Introduction
The General Data Protection Regulation (GDPR) is a landmark piece of legislation in data protection and privacy law. When the United Kingdom was part of the European Union, it adhered to the EU GDPR. Post-Brexit, the UK established its own version, known as the UK GDPR. However, this regulation does not operate in isolation. It works together with an Act of Parliament – the Data Protection Act 2018 (DPA 2018), which serves to supplement and tailor the broader provisions of the GDPR within the context of UK-specific issues.
UK GDPR and Data Protection Act 2018
The Data Protection Act 2018 replaced the Data Protection Act 1998 in the UK and is designed to harmonise with the UK GDPR. The DPA 2018 serves as the national law which complements and fills in the details of the general data protection framework set out in the UK GDPR.

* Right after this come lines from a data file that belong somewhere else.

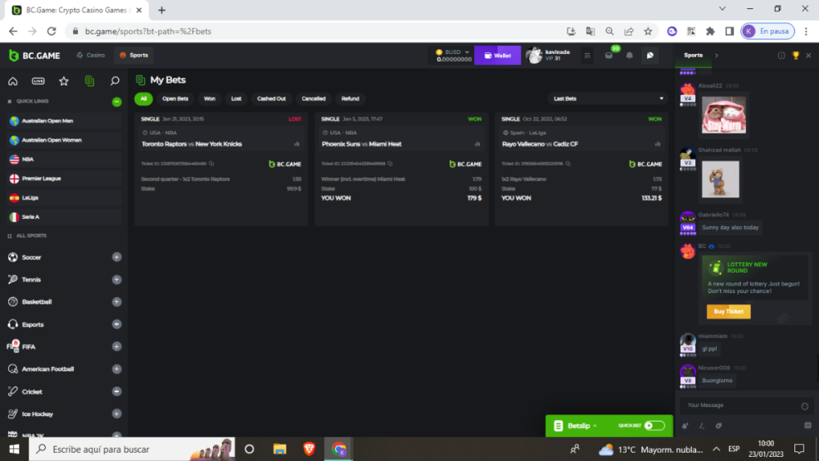
Task: View stats icon for Phoenix Suns match
Action: point(477,144)
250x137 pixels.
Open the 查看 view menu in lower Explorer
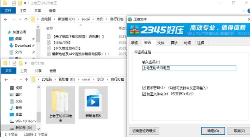pyautogui.click(x=53, y=71)
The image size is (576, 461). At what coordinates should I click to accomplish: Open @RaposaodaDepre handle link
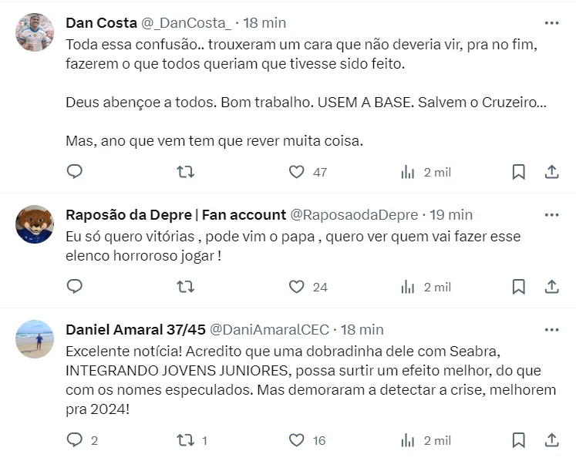(x=354, y=215)
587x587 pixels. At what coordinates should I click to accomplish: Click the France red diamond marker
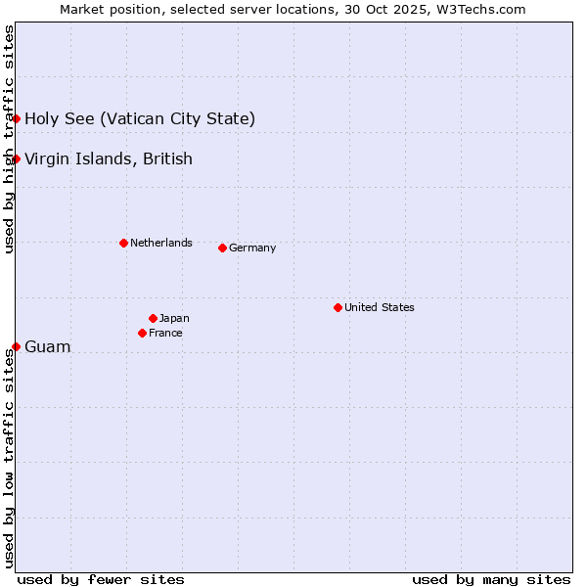(x=143, y=333)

The DPA 2018 and the UK GDPR together form the cornerstone of the UK’s data protection regime. The DPA 2018 provides a detailed framework for data protection in the UK, with specifics on everything from definitions of personal and sensitive data, through to the legal bases for processing, the rights of individuals, and the penalties for non-compliance.

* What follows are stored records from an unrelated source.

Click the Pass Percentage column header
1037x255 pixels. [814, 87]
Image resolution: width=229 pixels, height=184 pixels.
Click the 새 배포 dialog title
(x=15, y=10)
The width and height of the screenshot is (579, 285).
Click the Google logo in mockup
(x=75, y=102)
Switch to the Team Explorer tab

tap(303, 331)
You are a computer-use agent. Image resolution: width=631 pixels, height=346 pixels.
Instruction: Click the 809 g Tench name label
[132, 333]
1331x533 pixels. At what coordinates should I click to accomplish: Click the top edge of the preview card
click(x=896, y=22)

Relationship Between UK GDPR and DPA 2018
While the UK GDPR sets out the key principles, rights, and obligations for most processing of personal data, there are areas which are covered in greater depth by the DPA 2018. These areas include specifics on processing special category data, criminal conviction data, data relating to national security, and rules on processing by intelligence services. The DPA 2018 also provides more detailed provisions on individual rights, such as the right to be informed, the right of access, and the right to object.

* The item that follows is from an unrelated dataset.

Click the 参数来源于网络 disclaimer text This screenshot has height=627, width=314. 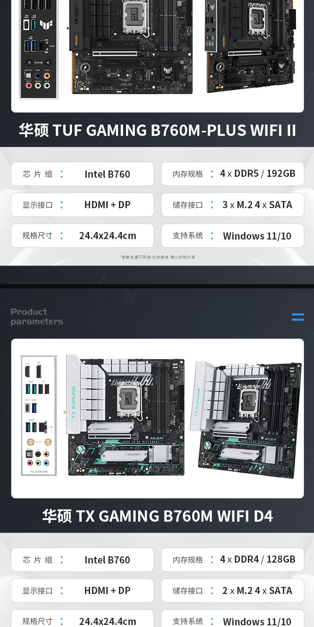click(157, 257)
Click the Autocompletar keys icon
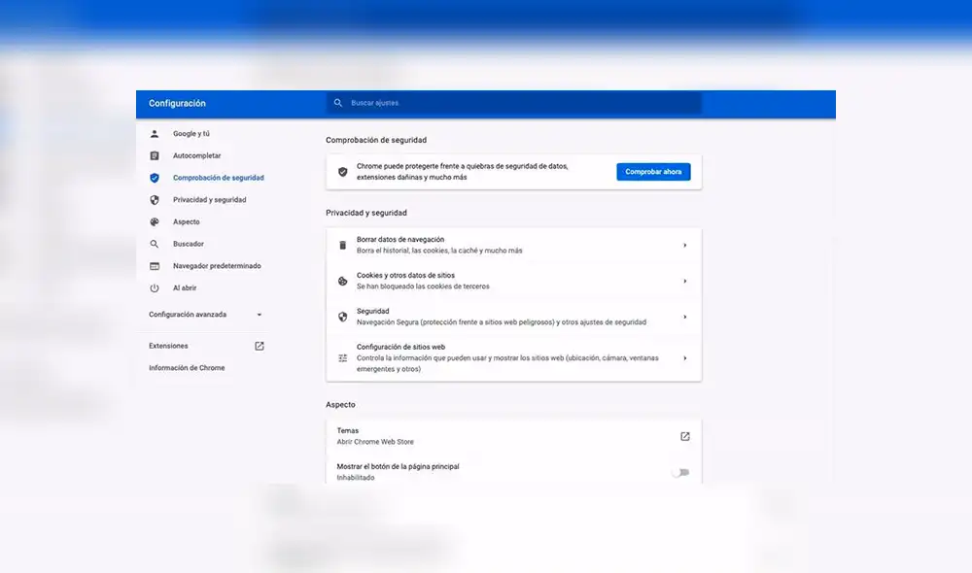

The DPA 2018 further implements the EU’s Law Enforcement Directive, which pertains to the processing of personal data by law enforcement agencies. It also sets out regulations for processing that does not fall within EU law, for example, where it is related to immigration.
The Role of Information Commissioner’s Office (ICO)
The Information Commissioner’s Office (ICO), the UK’s independent body set up to uphold information rights, plays a significant role in ensuring compliance with the DPA 2018 and UK GDPR. The ICO provides guidance on the application of both the UK GDPR and the DPA 2018, including codes of practice and technical guidance notes.
Conclusion
The Data Protection Act 2018 works in tandem with the UK GDPR, providing a comprehensive and robust data protection framework in the UK. These laws give individuals more control over their personal data and provide businesses with clear guidelines on lawful processing of data. Companies must ensure they comply with both the UK GDPR and the DPA 2018 to avoid severe penalties and to maintain the trust of their customers and the public. Therefore, understanding these two pieces of legislation and how they interact is crucial for businesses and individuals alike.